→ ACTION ITEM
Every record shown below is to be output exactly.

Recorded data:
————

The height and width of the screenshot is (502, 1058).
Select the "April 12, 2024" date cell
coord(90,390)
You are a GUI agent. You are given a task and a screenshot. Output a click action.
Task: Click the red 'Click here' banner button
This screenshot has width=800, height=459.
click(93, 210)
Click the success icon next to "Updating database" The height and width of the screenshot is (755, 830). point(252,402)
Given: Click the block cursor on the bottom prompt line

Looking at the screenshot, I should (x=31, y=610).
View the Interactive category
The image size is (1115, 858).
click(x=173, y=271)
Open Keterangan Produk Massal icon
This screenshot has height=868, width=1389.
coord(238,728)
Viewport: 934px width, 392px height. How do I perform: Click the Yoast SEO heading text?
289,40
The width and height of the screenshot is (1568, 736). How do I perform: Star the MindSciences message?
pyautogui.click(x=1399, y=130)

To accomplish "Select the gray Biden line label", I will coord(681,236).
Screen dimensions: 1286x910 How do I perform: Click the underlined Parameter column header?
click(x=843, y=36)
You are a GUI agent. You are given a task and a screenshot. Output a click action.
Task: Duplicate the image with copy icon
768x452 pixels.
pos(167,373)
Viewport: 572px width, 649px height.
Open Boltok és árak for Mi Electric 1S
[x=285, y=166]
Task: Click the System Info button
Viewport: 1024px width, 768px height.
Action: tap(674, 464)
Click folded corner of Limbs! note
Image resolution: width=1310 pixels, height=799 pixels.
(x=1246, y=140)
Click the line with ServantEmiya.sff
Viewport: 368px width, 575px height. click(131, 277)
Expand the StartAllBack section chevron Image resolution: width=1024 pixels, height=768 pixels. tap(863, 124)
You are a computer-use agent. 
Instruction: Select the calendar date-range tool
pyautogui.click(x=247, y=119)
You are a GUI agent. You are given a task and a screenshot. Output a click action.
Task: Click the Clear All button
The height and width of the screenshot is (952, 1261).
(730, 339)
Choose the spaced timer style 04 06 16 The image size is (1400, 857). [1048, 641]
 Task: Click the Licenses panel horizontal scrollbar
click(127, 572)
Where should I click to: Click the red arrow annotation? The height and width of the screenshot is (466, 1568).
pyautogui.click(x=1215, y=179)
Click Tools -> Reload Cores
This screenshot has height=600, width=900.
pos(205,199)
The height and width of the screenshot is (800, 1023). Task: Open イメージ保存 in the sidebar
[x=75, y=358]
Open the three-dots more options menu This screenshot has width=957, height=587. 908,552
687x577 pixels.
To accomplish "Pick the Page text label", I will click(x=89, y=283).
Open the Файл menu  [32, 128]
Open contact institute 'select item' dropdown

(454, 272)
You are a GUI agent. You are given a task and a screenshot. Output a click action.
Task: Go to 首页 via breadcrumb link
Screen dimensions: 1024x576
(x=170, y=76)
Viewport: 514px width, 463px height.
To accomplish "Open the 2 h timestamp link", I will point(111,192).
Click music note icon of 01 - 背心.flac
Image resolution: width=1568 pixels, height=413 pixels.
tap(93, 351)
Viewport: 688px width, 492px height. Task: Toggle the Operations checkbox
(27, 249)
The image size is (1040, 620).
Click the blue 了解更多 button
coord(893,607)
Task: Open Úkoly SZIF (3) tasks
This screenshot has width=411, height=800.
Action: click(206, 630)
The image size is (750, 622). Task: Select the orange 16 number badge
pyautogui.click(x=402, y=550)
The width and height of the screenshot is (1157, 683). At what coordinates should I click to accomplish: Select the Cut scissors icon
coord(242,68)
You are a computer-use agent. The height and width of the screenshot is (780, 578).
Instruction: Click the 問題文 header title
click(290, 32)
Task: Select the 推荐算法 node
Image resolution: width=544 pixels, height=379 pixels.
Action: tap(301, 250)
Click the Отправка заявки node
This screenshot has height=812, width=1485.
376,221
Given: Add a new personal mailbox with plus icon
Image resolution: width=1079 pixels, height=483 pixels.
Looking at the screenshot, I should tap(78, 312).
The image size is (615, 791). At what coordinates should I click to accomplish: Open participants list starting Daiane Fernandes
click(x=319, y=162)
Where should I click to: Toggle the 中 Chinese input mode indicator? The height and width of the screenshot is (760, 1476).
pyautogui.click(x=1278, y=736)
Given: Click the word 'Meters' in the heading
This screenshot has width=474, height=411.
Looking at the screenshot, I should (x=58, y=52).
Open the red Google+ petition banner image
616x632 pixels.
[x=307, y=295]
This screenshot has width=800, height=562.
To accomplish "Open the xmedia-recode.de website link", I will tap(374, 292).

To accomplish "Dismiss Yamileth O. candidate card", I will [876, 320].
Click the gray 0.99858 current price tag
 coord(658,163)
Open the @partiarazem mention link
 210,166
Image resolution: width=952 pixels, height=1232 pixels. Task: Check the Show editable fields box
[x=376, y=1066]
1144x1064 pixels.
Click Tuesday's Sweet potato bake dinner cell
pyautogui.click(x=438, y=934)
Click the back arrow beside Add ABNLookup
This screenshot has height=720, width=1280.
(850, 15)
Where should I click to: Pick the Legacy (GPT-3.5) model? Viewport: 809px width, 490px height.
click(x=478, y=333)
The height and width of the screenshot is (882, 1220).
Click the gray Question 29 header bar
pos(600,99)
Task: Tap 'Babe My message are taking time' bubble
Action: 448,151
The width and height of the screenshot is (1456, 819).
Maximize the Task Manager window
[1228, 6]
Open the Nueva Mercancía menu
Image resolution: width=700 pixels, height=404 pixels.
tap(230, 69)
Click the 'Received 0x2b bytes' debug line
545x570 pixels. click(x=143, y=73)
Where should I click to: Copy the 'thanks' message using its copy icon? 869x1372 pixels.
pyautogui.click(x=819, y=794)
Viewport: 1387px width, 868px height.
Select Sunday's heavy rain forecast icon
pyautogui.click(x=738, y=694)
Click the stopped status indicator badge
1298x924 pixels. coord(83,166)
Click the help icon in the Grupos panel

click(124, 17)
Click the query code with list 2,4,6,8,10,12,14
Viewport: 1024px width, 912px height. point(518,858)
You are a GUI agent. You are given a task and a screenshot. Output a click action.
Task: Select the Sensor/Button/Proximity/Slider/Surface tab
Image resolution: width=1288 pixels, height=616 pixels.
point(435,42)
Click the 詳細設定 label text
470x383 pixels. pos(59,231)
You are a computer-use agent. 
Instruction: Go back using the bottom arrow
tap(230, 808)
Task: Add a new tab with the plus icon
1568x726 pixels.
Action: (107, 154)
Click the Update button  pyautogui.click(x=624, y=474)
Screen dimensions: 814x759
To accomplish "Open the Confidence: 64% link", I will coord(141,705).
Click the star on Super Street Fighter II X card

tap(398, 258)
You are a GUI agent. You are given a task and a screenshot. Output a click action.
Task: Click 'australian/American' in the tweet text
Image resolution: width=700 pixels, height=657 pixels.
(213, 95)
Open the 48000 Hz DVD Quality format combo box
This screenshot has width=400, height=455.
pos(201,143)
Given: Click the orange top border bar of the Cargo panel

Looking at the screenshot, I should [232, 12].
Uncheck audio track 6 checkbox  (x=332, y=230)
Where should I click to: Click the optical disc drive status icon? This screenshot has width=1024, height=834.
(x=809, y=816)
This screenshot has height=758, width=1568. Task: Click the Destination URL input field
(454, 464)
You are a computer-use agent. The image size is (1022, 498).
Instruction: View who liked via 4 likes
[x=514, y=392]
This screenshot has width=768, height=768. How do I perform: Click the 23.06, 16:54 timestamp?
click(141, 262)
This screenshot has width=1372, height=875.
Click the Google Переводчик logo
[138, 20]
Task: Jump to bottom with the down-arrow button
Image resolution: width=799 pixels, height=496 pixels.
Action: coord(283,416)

————

→ OUTPUT BELOW
The height and width of the screenshot is (502, 1058).
Select the "April 12, 2024" date cell
coord(90,390)
You are a GUI agent. You are given a task and a screenshot. Output a click action.
Task: Click the red 'Click here' banner button
This screenshot has width=800, height=459.
click(93, 210)
Click the success icon next to "Updating database" The height and width of the screenshot is (755, 830). point(252,402)
Given: Click the block cursor on the bottom prompt line

Looking at the screenshot, I should (x=31, y=610).
View the Interactive category
The image size is (1115, 858).
click(x=173, y=271)
Open Keterangan Produk Massal icon
This screenshot has height=868, width=1389.
coord(238,728)
Viewport: 934px width, 392px height. How do I perform: Click the Yoast SEO heading text?
289,40
The width and height of the screenshot is (1568, 736). How do I perform: Star the MindSciences message?
pyautogui.click(x=1399, y=130)

To accomplish "Select the gray Biden line label", I will coord(681,236).
Screen dimensions: 1286x910 How do I perform: Click the underlined Parameter column header?
click(x=843, y=36)
You are a GUI agent. You are given a task and a screenshot. Output a click action.
Task: Duplicate the image with copy icon
768x452 pixels.
pos(167,373)
Viewport: 572px width, 649px height.
Open Boltok és árak for Mi Electric 1S
[x=285, y=166]
Task: Click the System Info button
Viewport: 1024px width, 768px height.
Action: tap(674, 464)
Click folded corner of Limbs! note
Image resolution: width=1310 pixels, height=799 pixels.
(x=1246, y=140)
Click the line with ServantEmiya.sff
Viewport: 368px width, 575px height. click(131, 277)
Expand the StartAllBack section chevron Image resolution: width=1024 pixels, height=768 pixels. tap(863, 124)
You are a computer-use agent. 
Instruction: Select the calendar date-range tool
pyautogui.click(x=247, y=119)
You are a GUI agent. You are given a task and a screenshot. Output a click action.
Task: Click the Clear All button
The height and width of the screenshot is (952, 1261).
(730, 339)
Choose the spaced timer style 04 06 16 The image size is (1400, 857). [1048, 641]
 Task: Click the Licenses panel horizontal scrollbar
click(127, 572)
Where should I click to: Click the red arrow annotation? The height and width of the screenshot is (466, 1568).
pyautogui.click(x=1215, y=179)
Click Tools -> Reload Cores
This screenshot has height=600, width=900.
pos(205,199)
The height and width of the screenshot is (800, 1023). Task: Open イメージ保存 in the sidebar
[x=75, y=358]
Open the three-dots more options menu This screenshot has width=957, height=587. 908,552
687x577 pixels.
To accomplish "Pick the Page text label", I will click(x=89, y=283).
Open the Файл menu  [32, 128]
Open contact institute 'select item' dropdown

(454, 272)
You are a GUI agent. You are given a task and a screenshot. Output a click action.
Task: Go to 首页 via breadcrumb link
Screen dimensions: 1024x576
(x=170, y=76)
Viewport: 514px width, 463px height.
To accomplish "Open the 2 h timestamp link", I will point(111,192).
Click music note icon of 01 - 背心.flac
Image resolution: width=1568 pixels, height=413 pixels.
tap(93, 351)
Viewport: 688px width, 492px height. Task: Toggle the Operations checkbox
(27, 249)
The image size is (1040, 620).
Click the blue 了解更多 button
coord(893,607)
Task: Open Úkoly SZIF (3) tasks
This screenshot has width=411, height=800.
Action: click(206, 630)
The image size is (750, 622). Task: Select the orange 16 number badge
pyautogui.click(x=402, y=550)
The width and height of the screenshot is (1157, 683). At what coordinates should I click to accomplish: Select the Cut scissors icon
coord(242,68)
You are a computer-use agent. The height and width of the screenshot is (780, 578).
Instruction: Click the 問題文 header title
click(290, 32)
Task: Select the 推荐算法 node
Image resolution: width=544 pixels, height=379 pixels.
Action: tap(301, 250)
Click the Отправка заявки node
This screenshot has height=812, width=1485.
376,221
Given: Add a new personal mailbox with plus icon
Image resolution: width=1079 pixels, height=483 pixels.
Looking at the screenshot, I should tap(78, 312).
The image size is (615, 791). At what coordinates should I click to accomplish: Open participants list starting Daiane Fernandes
click(x=319, y=162)
Where should I click to: Toggle the 中 Chinese input mode indicator? The height and width of the screenshot is (760, 1476).
pyautogui.click(x=1278, y=736)
Given: Click the word 'Meters' in the heading
This screenshot has width=474, height=411.
Looking at the screenshot, I should (x=58, y=52).
Open the red Google+ petition banner image
616x632 pixels.
[x=307, y=295]
This screenshot has width=800, height=562.
To accomplish "Open the xmedia-recode.de website link", I will tap(374, 292).

To accomplish "Dismiss Yamileth O. candidate card", I will [876, 320].
Click the gray 0.99858 current price tag
 coord(658,163)
Open the @partiarazem mention link
 210,166
Image resolution: width=952 pixels, height=1232 pixels. Task: Check the Show editable fields box
[x=376, y=1066]
1144x1064 pixels.
Click Tuesday's Sweet potato bake dinner cell
pyautogui.click(x=438, y=934)
Click the back arrow beside Add ABNLookup
This screenshot has height=720, width=1280.
(850, 15)
Where should I click to: Pick the Legacy (GPT-3.5) model? Viewport: 809px width, 490px height.
click(x=478, y=333)
The height and width of the screenshot is (882, 1220).
Click the gray Question 29 header bar
pos(600,99)
Task: Tap 'Babe My message are taking time' bubble
Action: 448,151
The width and height of the screenshot is (1456, 819).
Maximize the Task Manager window
[1228, 6]
Open the Nueva Mercancía menu
Image resolution: width=700 pixels, height=404 pixels.
tap(230, 69)
Click the 'Received 0x2b bytes' debug line
545x570 pixels. click(x=143, y=73)
Where should I click to: Copy the 'thanks' message using its copy icon? 869x1372 pixels.
pyautogui.click(x=819, y=794)
Viewport: 1387px width, 868px height.
Select Sunday's heavy rain forecast icon
pyautogui.click(x=738, y=694)
Click the stopped status indicator badge
1298x924 pixels. coord(83,166)
Click the help icon in the Grupos panel

click(124, 17)
Click the query code with list 2,4,6,8,10,12,14
Viewport: 1024px width, 912px height. point(518,858)
You are a GUI agent. You are given a task and a screenshot. Output a click action.
Task: Select the Sensor/Button/Proximity/Slider/Surface tab
Image resolution: width=1288 pixels, height=616 pixels.
point(435,42)
Click the 詳細設定 label text
470x383 pixels. pos(59,231)
You are a computer-use agent. 
Instruction: Go back using the bottom arrow
tap(230, 808)
Task: Add a new tab with the plus icon
1568x726 pixels.
Action: (107, 154)
Click the Update button  pyautogui.click(x=624, y=474)
Screen dimensions: 814x759
To accomplish "Open the Confidence: 64% link", I will coord(141,705).
Click the star on Super Street Fighter II X card

tap(398, 258)
You are a GUI agent. You are given a task and a screenshot. Output a click action.
Task: Click 'australian/American' in the tweet text
Image resolution: width=700 pixels, height=657 pixels.
(213, 95)
Open the 48000 Hz DVD Quality format combo box
This screenshot has width=400, height=455.
pos(201,143)
Given: Click the orange top border bar of the Cargo panel

Looking at the screenshot, I should [232, 12].
Uncheck audio track 6 checkbox  (x=332, y=230)
Where should I click to: Click the optical disc drive status icon? This screenshot has width=1024, height=834.
(x=809, y=816)
This screenshot has height=758, width=1568. Task: Click the Destination URL input field
(454, 464)
You are a computer-use agent. The image size is (1022, 498).
Instruction: View who liked via 4 likes
[x=514, y=392]
This screenshot has width=768, height=768. How do I perform: Click the 23.06, 16:54 timestamp?
click(141, 262)
This screenshot has width=1372, height=875.
Click the Google Переводчик logo
[138, 20]
Task: Jump to bottom with the down-arrow button
Image resolution: width=799 pixels, height=496 pixels.
Action: coord(283,416)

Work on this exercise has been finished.